The US-Iran conflict's impact on Chinese exports is two-fold. On the negative side, as the world's largest oil importer, China faces supply shocks, though it mitigates this with vast reserves, diversified supply channels, and new energy development. Also, global economic slowdowns reduce import demand, particularly in key markets like Southeast Asia. On the positive side, the conflict highlights China's competitive advantage. As geopolitical conflicts raise production costs and disrupt supply chains elsewhere, China's complete supply chain system and strong supply capacity make it less impacted, further凸显ing its export competitiveness.

The pattern of strong supply and weak demand has not fundamentally changed; weak domestic demand remains the main shortcoming. The core issue lies in insufficient effective domestic demand, with both consumption and investment growth lagging behind industrial production. In the consumption sector, growth remains tepid. Weak final consumption stems mainly from two factors: the weakened wealth effect from declining asset prices (especially in real estate) and employment pressures, particularly for youth, coupled with slowing income growth.

Policy directions: expanding demand and optimizing supply

To address high external uncertainty and the domestic "strong supply, weak demand"矛盾, efforts should focus on expanding domestic demand as a breakthrough, using technological innovation to reshape momentum, acting on both supply and demand sides to stabilize prices and the economy.

On the demand side, the focus is on comprehensively expanding domestic demand and stimulating market vitality. This involves boosting residents' consumption capacity and willingness by increasing incomes, especially for low-income groups, and enhancing property income. Policies should also promote new types of consumption, service consumption, and fully utilize holiday economies. Furthermore, it's vital to expand effective investment by stimulating investment活力 from all market entities, particularly improving the business environment to restore private enterprise confidence and boost private investment.

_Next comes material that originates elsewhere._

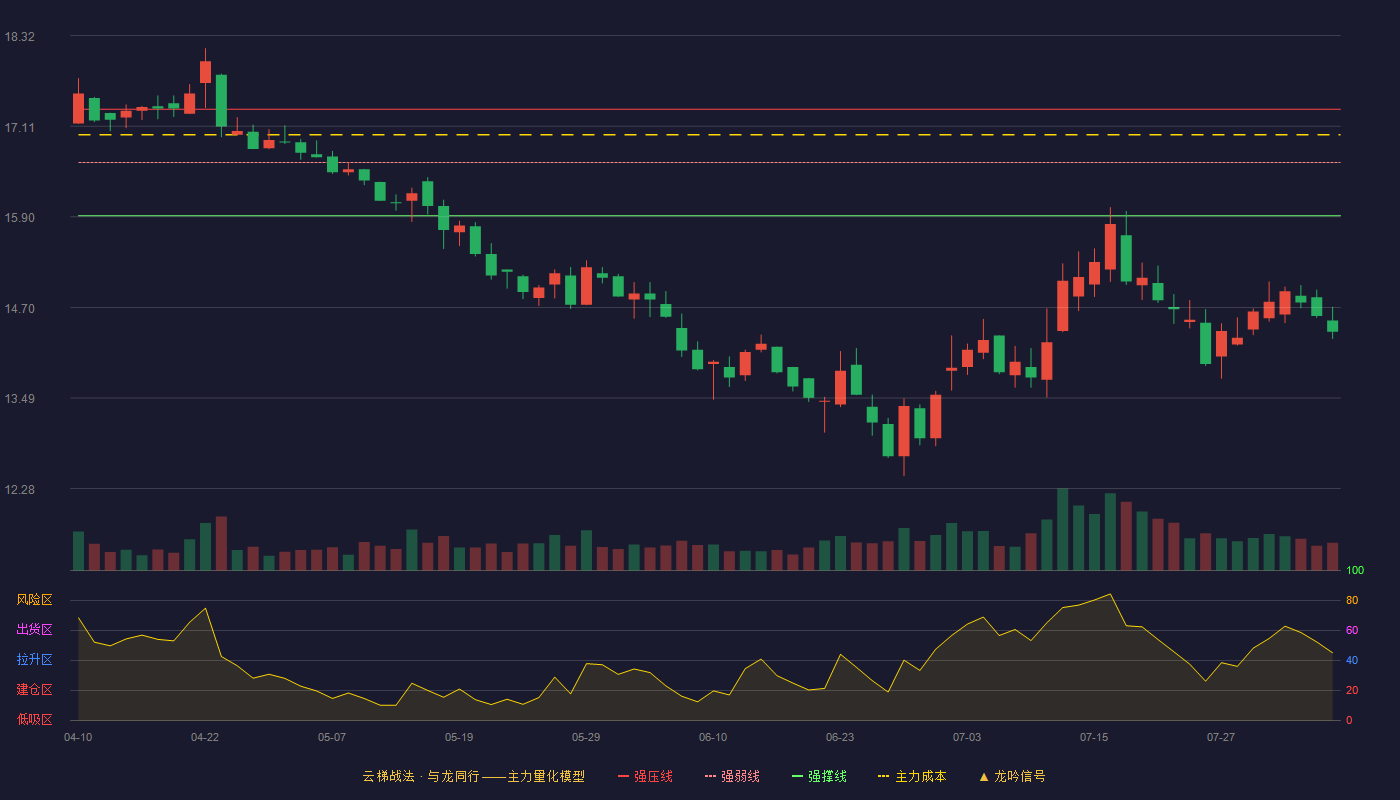The height and width of the screenshot is (800, 1400).
Task: Toggle the 强撑线 legend text
Action: 827,776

On the supply side, the emphasis is on intensifying technological innovation and better leveraging the "new national system" in advancing science and technology. The strength of supply should come from substantive leaps driven by innovation. China's "new national system" is a key tool, now understood not just as state financial support for strategic sectors but also as a mechanism to guide social capital towards national long-term strategies. A typical example is in capital markets, where listing policies prioritize enterprises aligned with national strategic directions, even if they don't fully meet traditional listing criteria. Meanwhile, the Hong Kong market plays a crucial complementary role as a highly market-oriented international financial center, providing a platform for high-quality enterprises that may not fit the mainland's strategic focus listing criteria.

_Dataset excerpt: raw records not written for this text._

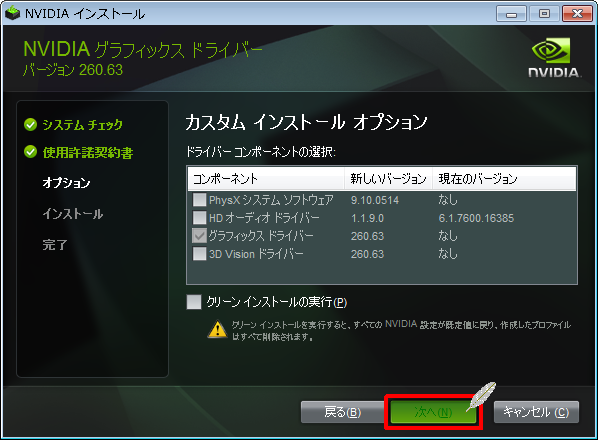Click the green checkmark beside 使用許諾契約書
598x440 pixels.
31,152
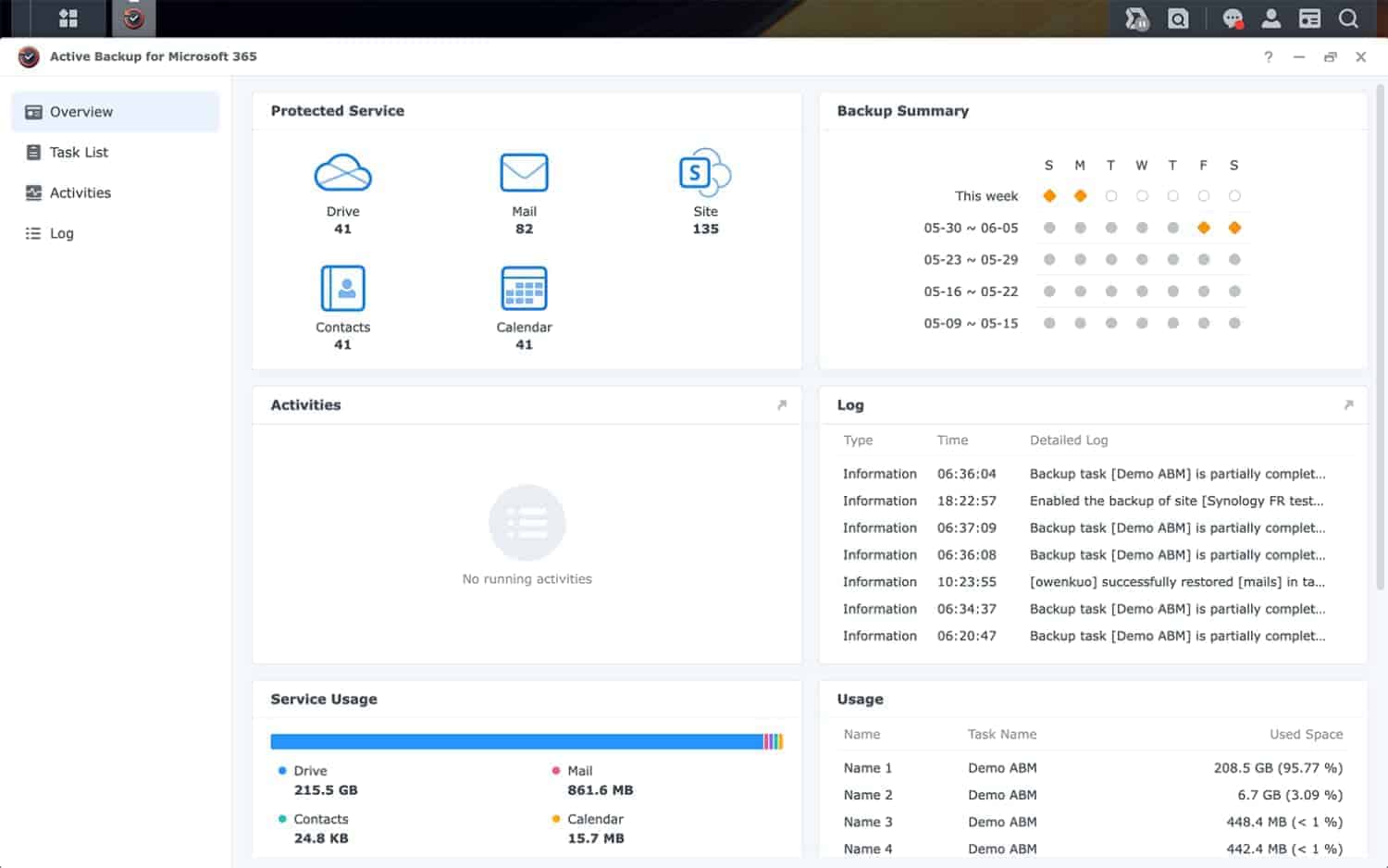Click Name 1 in the Usage table
The image size is (1388, 868).
(867, 767)
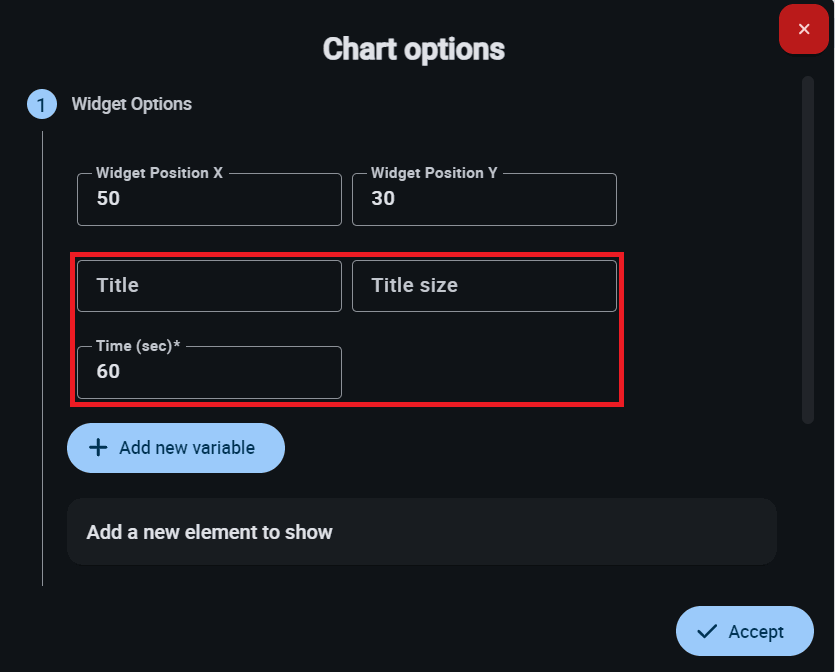Click the dialog's vertical scrollbar

point(808,250)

Overall, the world order is undergoing profound changes. In this process, China's economic growth follows its own internal logic, which is independent and stable, unlikely to be easily altered by distant regional wars. Such geopolitical conflicts are neither likely to cause massive shocks nor provide significant boosts to the Chinese economy. Therefore, China's core response is to maintain strategic focus and steadfastly manage its own affairs well.

Disclaimer: Investing carries risk. This is not financial advice. The above content should not be regarded as an offer, recommendation, or solicitation on acquiring or disposing of any financial products, any associated discussions, comments, or posts by author or other users should not be considered as such either. It is solely for general information purpose only, which does not consider your own investment objectives, financial situations or needs. TTM assumes no responsibility or warranty for the accuracy and completeness of the information, investors should do their own research and may seek professional advice before investing.